**Task brief**
Return the lines from the one containing "I want to click on the 'Pending'" through the one containing "at (367, 610).", copied word for word, with both of those lines included.

**Listing**
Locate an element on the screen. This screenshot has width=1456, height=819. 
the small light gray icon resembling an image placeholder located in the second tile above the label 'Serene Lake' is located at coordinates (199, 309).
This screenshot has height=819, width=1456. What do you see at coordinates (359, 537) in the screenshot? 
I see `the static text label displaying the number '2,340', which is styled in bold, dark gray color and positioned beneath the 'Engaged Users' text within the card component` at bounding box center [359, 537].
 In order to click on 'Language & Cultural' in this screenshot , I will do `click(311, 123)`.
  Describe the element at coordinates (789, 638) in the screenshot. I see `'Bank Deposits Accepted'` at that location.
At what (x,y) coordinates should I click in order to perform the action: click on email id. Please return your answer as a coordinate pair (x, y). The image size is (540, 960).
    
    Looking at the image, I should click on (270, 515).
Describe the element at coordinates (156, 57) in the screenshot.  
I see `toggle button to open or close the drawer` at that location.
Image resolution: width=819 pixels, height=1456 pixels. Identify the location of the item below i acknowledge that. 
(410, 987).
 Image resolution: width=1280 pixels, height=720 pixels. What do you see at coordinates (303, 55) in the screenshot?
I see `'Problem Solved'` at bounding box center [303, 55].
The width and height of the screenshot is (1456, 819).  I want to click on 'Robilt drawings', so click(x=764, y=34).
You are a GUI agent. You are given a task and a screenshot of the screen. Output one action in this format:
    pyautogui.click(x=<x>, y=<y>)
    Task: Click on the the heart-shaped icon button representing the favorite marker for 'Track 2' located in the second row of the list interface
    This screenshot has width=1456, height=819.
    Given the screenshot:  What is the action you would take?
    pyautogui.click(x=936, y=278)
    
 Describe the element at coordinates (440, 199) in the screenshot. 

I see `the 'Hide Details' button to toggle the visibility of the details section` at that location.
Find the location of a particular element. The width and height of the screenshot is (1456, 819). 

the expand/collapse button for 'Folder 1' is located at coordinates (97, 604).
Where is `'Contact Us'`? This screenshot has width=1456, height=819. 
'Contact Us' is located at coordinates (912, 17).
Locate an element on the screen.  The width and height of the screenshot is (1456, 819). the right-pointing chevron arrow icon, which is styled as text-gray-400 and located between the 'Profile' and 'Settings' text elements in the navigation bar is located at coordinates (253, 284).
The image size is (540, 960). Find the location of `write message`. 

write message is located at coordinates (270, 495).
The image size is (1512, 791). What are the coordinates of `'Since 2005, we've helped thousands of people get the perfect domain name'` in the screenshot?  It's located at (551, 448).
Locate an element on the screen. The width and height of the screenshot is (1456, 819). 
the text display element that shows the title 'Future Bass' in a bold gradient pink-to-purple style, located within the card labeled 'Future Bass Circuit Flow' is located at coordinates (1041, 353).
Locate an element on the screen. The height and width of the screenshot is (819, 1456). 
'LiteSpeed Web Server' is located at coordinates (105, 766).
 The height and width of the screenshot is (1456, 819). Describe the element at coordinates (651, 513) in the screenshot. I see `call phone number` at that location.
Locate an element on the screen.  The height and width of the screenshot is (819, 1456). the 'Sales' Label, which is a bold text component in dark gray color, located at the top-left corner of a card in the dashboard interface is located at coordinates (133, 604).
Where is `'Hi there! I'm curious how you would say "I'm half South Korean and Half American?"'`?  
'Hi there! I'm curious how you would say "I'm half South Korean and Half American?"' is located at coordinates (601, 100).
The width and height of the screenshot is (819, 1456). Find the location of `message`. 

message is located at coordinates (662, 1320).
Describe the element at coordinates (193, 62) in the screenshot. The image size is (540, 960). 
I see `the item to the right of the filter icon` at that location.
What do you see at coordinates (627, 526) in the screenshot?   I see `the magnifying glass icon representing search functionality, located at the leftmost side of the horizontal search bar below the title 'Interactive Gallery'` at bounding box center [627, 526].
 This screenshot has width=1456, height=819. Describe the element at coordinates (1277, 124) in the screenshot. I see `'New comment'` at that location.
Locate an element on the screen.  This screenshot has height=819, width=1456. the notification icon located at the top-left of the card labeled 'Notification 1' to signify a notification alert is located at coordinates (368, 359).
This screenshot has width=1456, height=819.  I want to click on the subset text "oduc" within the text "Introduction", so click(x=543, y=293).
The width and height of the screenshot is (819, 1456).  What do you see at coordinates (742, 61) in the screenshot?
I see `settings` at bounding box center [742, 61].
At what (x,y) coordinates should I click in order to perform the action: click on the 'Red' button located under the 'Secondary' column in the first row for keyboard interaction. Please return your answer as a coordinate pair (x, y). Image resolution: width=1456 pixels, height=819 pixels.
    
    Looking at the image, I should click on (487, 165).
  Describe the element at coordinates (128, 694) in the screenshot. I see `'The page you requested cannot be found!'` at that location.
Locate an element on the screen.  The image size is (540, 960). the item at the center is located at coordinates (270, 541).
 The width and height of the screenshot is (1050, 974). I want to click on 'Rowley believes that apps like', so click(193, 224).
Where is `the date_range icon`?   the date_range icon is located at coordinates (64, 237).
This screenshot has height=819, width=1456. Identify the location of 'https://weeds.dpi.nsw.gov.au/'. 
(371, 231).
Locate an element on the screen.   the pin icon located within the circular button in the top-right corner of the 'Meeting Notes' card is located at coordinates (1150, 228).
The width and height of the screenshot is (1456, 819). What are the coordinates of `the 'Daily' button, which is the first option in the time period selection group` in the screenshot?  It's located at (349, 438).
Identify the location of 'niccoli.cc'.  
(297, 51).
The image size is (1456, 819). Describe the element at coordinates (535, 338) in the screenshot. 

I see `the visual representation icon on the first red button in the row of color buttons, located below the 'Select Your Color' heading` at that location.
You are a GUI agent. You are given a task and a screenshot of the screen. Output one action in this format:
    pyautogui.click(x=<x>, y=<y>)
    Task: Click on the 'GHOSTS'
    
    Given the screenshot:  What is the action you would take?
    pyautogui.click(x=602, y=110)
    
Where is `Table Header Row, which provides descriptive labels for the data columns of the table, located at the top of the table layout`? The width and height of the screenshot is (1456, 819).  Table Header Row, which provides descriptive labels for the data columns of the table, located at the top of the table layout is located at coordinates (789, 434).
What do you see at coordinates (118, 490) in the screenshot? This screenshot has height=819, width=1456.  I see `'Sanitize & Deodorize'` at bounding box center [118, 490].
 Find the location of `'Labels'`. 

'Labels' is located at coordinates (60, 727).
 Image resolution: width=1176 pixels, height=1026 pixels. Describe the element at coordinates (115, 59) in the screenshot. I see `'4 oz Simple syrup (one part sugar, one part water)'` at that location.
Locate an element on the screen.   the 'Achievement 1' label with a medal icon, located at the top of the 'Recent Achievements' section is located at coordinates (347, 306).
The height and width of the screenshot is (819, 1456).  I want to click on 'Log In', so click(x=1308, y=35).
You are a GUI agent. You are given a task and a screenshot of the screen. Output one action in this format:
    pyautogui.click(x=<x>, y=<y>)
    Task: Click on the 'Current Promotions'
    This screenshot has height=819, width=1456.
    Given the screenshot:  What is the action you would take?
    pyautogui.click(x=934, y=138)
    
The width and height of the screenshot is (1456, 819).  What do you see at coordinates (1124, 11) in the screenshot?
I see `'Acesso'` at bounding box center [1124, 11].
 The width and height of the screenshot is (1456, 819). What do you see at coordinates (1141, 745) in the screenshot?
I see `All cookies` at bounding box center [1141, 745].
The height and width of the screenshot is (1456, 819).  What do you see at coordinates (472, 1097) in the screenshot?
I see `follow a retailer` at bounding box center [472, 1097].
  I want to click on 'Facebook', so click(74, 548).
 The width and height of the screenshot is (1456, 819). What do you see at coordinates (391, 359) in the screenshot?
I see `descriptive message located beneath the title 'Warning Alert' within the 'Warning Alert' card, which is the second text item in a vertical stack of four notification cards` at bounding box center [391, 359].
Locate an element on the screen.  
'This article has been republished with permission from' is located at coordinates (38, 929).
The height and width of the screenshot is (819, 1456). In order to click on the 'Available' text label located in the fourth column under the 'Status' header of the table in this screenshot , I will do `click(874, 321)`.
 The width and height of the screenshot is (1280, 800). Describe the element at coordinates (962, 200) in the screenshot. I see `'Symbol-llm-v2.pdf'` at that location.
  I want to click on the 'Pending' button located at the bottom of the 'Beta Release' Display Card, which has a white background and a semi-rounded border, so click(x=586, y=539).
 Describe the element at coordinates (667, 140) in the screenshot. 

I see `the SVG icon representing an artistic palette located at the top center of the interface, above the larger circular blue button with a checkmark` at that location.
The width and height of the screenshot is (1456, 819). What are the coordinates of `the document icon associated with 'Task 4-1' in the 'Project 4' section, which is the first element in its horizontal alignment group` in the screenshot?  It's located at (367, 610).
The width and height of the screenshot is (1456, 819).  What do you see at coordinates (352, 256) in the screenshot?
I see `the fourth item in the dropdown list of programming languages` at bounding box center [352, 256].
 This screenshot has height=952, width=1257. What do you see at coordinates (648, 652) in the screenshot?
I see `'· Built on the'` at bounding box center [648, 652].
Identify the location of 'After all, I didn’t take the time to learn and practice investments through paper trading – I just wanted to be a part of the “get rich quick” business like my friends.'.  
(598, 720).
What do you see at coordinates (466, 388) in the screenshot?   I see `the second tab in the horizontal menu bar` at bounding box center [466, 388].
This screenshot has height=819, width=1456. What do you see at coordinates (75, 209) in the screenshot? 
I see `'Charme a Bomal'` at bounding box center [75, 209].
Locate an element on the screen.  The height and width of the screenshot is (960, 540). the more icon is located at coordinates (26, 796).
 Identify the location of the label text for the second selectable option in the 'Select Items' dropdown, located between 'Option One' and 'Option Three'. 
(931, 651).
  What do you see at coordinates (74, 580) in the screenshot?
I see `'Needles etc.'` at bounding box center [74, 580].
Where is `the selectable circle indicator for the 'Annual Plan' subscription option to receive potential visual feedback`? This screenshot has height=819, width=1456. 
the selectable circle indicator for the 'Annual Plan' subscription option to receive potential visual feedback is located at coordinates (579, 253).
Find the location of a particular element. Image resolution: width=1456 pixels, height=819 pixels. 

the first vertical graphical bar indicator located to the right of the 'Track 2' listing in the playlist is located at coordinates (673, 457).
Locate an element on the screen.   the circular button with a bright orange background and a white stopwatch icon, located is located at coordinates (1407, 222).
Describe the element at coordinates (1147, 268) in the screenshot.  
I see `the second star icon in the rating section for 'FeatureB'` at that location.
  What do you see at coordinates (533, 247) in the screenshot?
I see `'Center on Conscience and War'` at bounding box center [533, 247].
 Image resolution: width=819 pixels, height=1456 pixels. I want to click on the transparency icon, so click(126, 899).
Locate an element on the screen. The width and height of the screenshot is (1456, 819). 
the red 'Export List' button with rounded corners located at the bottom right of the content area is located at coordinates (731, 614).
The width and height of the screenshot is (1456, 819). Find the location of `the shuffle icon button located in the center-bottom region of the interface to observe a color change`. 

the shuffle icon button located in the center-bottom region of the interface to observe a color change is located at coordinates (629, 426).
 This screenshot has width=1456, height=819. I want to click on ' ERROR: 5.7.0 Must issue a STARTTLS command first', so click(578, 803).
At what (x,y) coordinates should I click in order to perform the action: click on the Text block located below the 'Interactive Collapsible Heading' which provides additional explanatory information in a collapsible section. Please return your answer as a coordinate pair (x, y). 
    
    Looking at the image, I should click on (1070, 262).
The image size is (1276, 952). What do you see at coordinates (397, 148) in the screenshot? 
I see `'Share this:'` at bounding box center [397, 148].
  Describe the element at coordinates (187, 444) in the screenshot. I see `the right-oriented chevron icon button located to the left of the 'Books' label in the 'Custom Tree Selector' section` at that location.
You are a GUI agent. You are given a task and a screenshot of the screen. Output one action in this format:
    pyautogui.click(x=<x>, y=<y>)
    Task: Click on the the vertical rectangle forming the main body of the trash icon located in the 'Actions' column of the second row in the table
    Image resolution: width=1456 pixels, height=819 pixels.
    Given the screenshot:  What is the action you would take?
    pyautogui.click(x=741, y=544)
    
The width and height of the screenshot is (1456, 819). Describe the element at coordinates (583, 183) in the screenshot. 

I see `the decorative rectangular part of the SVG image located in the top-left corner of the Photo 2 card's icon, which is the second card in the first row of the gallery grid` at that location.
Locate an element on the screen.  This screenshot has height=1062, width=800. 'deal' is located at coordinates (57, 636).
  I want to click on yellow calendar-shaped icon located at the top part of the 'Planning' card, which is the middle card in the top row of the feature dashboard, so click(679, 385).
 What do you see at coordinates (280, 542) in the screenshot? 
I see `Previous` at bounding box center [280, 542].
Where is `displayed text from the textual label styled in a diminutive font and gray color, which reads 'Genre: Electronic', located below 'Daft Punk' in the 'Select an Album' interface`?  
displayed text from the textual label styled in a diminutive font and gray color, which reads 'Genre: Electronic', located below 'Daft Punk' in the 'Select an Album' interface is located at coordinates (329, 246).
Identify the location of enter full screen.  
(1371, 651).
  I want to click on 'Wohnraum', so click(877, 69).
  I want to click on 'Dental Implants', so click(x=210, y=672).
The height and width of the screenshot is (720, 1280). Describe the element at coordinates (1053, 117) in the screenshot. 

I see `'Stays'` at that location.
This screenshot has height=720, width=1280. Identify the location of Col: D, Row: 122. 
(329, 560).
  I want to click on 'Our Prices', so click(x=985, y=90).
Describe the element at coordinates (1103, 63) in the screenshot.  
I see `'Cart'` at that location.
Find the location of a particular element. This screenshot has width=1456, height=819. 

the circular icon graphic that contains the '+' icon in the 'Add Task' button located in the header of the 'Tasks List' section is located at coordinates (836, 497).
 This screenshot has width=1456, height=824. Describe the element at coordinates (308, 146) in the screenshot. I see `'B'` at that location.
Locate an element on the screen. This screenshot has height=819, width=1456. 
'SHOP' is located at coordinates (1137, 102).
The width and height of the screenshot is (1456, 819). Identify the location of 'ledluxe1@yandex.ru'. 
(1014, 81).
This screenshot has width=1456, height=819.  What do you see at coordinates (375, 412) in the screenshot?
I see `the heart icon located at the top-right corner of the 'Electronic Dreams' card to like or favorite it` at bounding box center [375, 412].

**Answer below**
  I want to click on the 'Pending' button located at the bottom of the 'Beta Release' Display Card, which has a white background and a semi-rounded border, so click(x=586, y=539).
 Describe the element at coordinates (667, 140) in the screenshot. 

I see `the SVG icon representing an artistic palette located at the top center of the interface, above the larger circular blue button with a checkmark` at that location.
The width and height of the screenshot is (1456, 819). What are the coordinates of `the document icon associated with 'Task 4-1' in the 'Project 4' section, which is the first element in its horizontal alignment group` in the screenshot?  It's located at (367, 610).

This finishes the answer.